At this time of the epidemic’s impact on entrepreneurs’ economic situations and the noticeable stagnation on the economic market, as well as the legal solutions which were introduced in connection to this epidemic (which are now being widely discussed in the media and press articles), it is worthwhile giving some attention to the situation concerning the current functioning of companies which, after all, cannot afford to cease their corporate activities.
As a result of the epidemiological situation in Poland, on 31 March 2020 the Polish Parliament adopted the act amending the Act on special arrangements for the prevention, countering and combating of COVID-19, other infectious diseases, and the crisis situations caused by them, as well as certain other acts which, through the provisions of Article 27, have amended the Polish Commercial Companies Code. The introduced solutions are primarily aimed at enabling the bodies of capital companies to be able to meet and adopt resolutions by use of distance communications.
The new regulations concerning limited liability companies now make it possible for management board members to meet by means of direct remote communication. The new regulations also allow for resolutions to be adopted either in writing, or by using the aforementioned means of communication, as well as for members of management boards to be able to adopt resolutions by casting their votes in writing through other members of their management board. All of these solutions are applicable unless otherwise stated in the articles of association.
A similar solution has also been adopted in relation to the rules for participating in supervisory board meetings, allowing voting in writing through another member of the supervisory board during the adoption of resolutions, as well as adopting resolutions in writing or using distance communication as long as, in both cases mentioned, the articles of association do not stipulate otherwise.

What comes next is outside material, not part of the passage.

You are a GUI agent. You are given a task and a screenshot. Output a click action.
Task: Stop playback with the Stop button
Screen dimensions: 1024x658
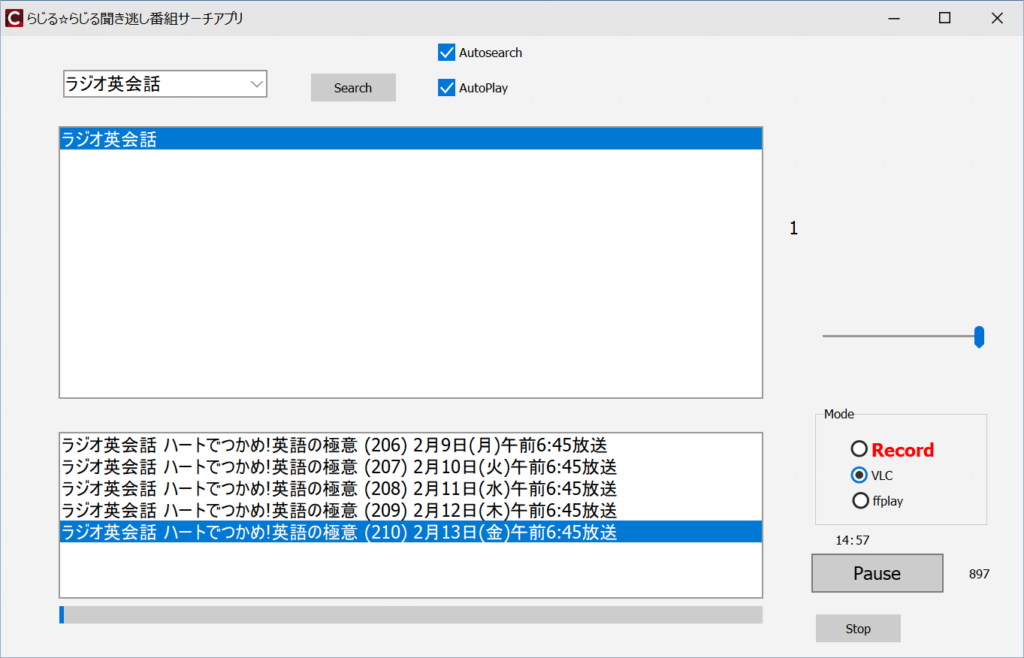coord(858,629)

An important change is also the possibility to adopt resolutions in the abovementioned modes in relation to the election of the chairman and vice-chairman of the supervisory board, the appointment of members of the management board, as well as the dismissal and suspension of these persons.
Article 2341 concerning participation in shareholders’ meetings by use of electronic means of communication which was introduced in September 2019 to the Polish Commercial Companies Code, has also changed and now currently stipulates slightly different conditions for holding meetings, including the conditions required for supervisory boards (or partners) to establish the rules of participation in shareholders’ meeting. In addition, when these bodies plan to assemble using electronic means of communication, the requirement was introduced that information within the convening notice would have to indicate the manner of participation, the method of communication during the meeting, and the way in which members can exercise their voting rights and raise objections towards any resolutions being adopted at the time of the meeting itself.
It is also worth noting that article 98 § 1 of the discussed Act has additionally introduced the possibility of applying amended provisions in relation to participation in shareholders’ meetings in accordance with article 2341 of the Polish Commercial Companies Code. This also applies in relation to meetings convened before the date this Act entered into force, provided that the person who convoked them decided to carry it out in this manner, and informed about it in the manner stated for convening shareholders’ meetings no later than four days before the day of the meeting.
Regulations of a similar nature to those relating to limited liability companies were also adopted in relation to join-stock companies.
All of the above-described changes were introduced into the Polish Commercial Companies Code which entered into force on the day of the promulgation of the Act, i.e. 31 March 2020.